■ **EXERCISE INSTRUCTIONS**: Your task is to retype every entry exactly while omitting the pictures.

Records from a dataset
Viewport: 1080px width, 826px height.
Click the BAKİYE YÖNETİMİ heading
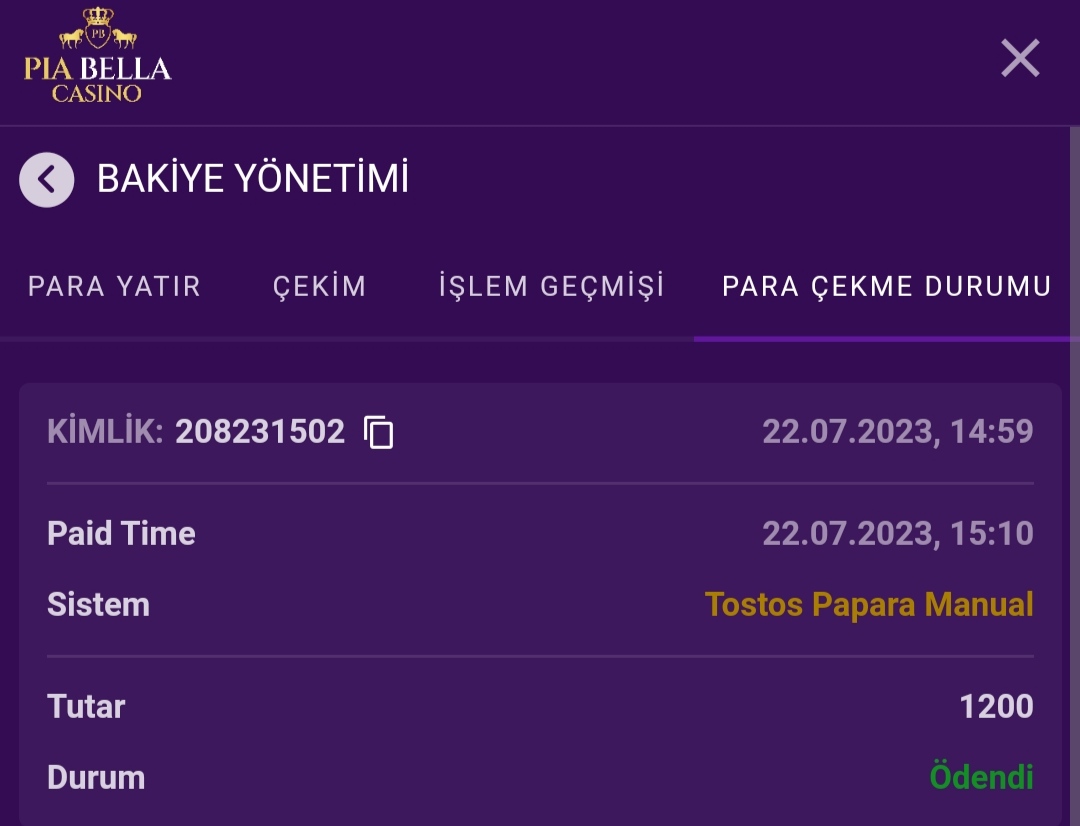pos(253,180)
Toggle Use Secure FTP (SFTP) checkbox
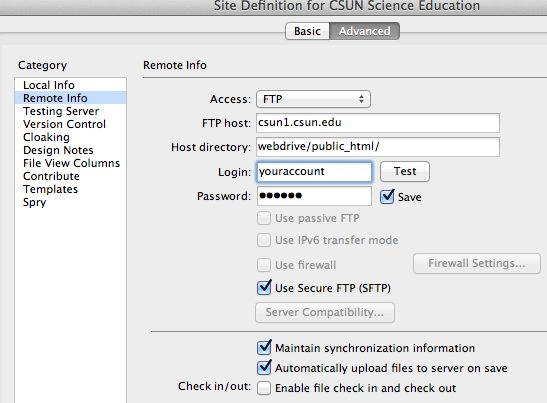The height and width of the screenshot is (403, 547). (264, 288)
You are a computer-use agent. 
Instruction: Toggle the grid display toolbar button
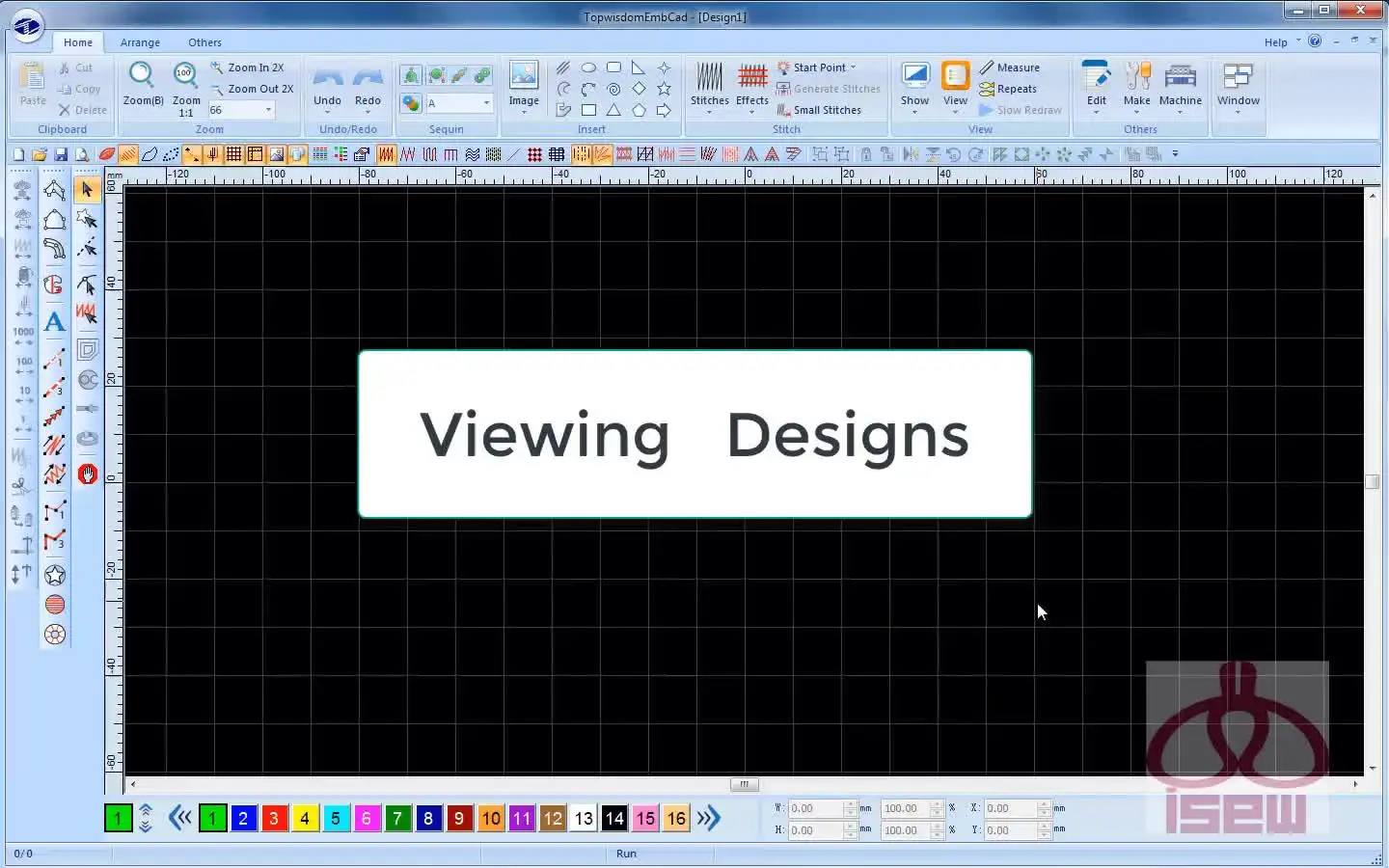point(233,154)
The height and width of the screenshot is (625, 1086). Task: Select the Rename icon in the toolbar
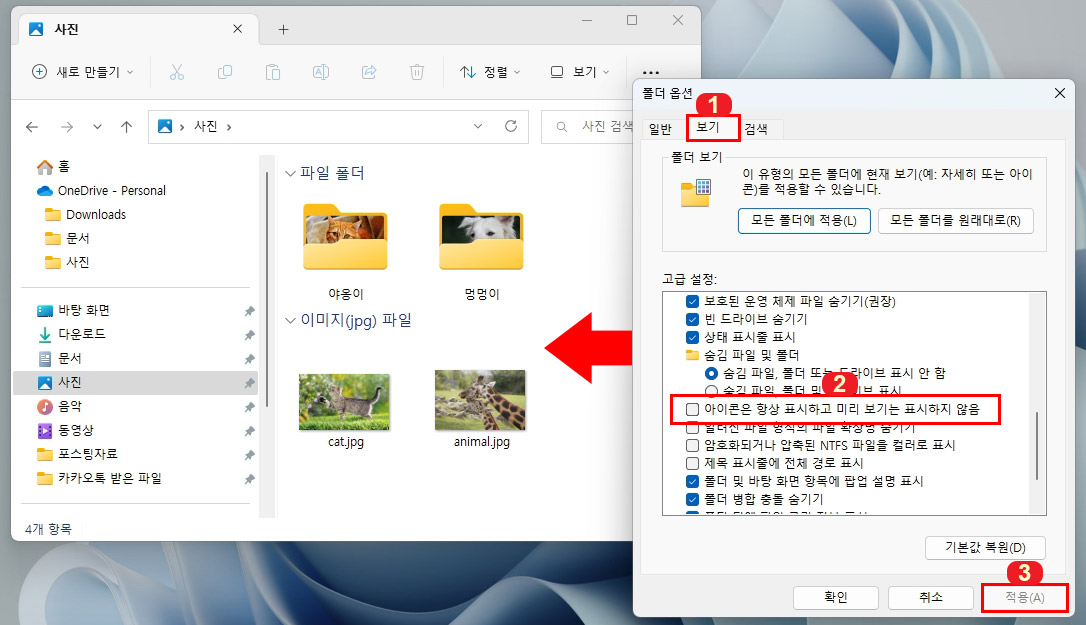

■ **YOUR RESPONSE**:
Viewport: 1080px width, 826px height.
Click the BAKİYE YÖNETİMİ heading
pos(253,180)
Toggle Use Secure FTP (SFTP) checkbox
The height and width of the screenshot is (403, 547). (264, 288)
You are a computer-use agent. 
Instruction: Toggle the grid display toolbar button
point(233,154)
The height and width of the screenshot is (625, 1086). Task: Select the Rename icon in the toolbar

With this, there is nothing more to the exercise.